One group who didn’t agree on its efficacy was the FDA, who said the transfusions were unproven and potentially harmful. Ambrosia shut its doors in 2019.

https://web.archive.org/web/20190220194854/https://arstechnica.com/science/2019/02/blood-of-the-young-wont-spare-rich-old-people-from-sadness-and-death-fda-says/

And… I really don’t want to talk about this but I know someone out there is typing this in the comments already so fine… The QAnon Adrenochrome thing.

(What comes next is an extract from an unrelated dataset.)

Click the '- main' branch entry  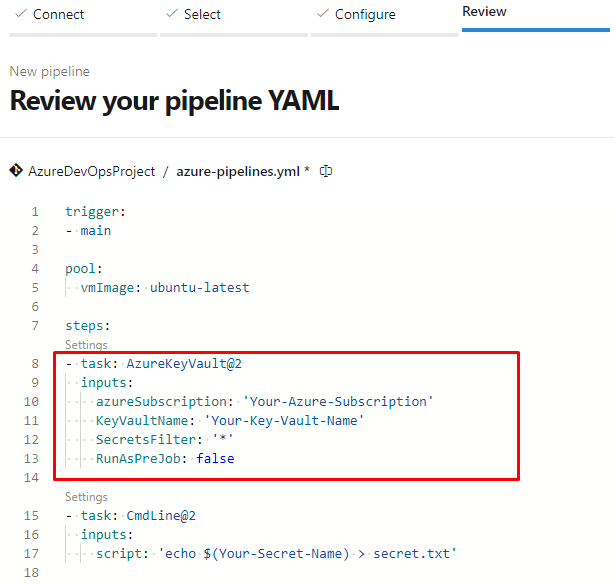tap(88, 231)
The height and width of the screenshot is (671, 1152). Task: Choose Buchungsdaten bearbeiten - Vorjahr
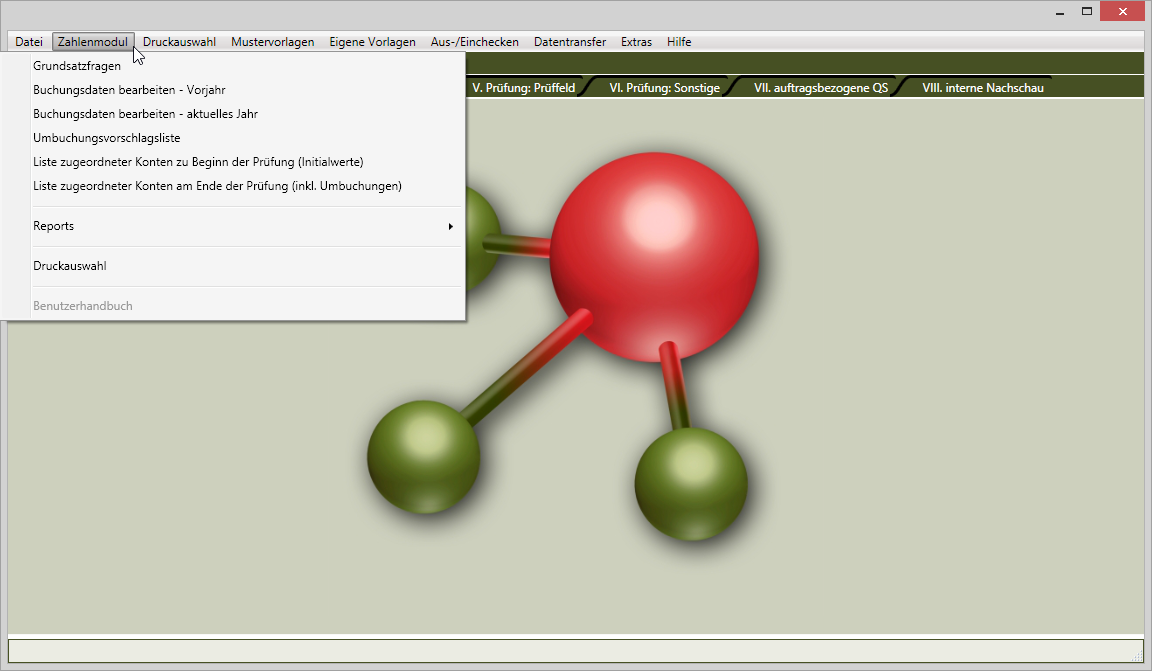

Part of the QAnon conspiracy theory is the idea that a cabal of global elites are kidnapping children and torturing them to harvest adrenochrome from their blood.

The reason given is that adrenochrome produces psychedelic experiences and can make you immortal.

Yeah, that’s not true.

It was popularized by Hunter S. Thompson in Fear and Loathing in Las Vegas – he got it from the fact that for a while in the 50s, some researchers thought that adrenochrome was linked to schizophrenia. That was later proven untrue.

Adrenochrome is a thing, it’s basically a byproduct of adrenaline in the body, but it doesn’t really do anything and even if it did… It can be synthesized. There are companies that make it, you can just buy it. There’s no need for a worldwide child trafficking network.

It’s like saying someone is collecting the amygdalae of millions of puppies to make acetaminophen, instead of getting Tylenol at the CVS.

Accusing people you don’t like of cannibalizing children is the same as the Europeans calling indigenous people in foreign lands cannibals. If you dehumanize them you don’t feel bad about committing violence against them.

I actually traveled to Salem Massachusetts a couple years back and went to the witch trials museum and that was an accusation they used against supposed witches back then.

It was also used against Jewish communities back in the middle ages, they called it a “blood libel,” there’s nothing new about this.

The adrenochrome angle does have more of a medical cannibalism bent to it though.

Some people might not consider things like blood transfusions or organ transplants the same as cannibalism because you’re not consuming the body, you’re just… borrowing from it.

But when it comes down to it, with our current medical technology, there are some things we just can’t replace with a device. There’s no way around it, we need to get it from other people.

And until we can, we will continue to be in some small ways… Cannibals.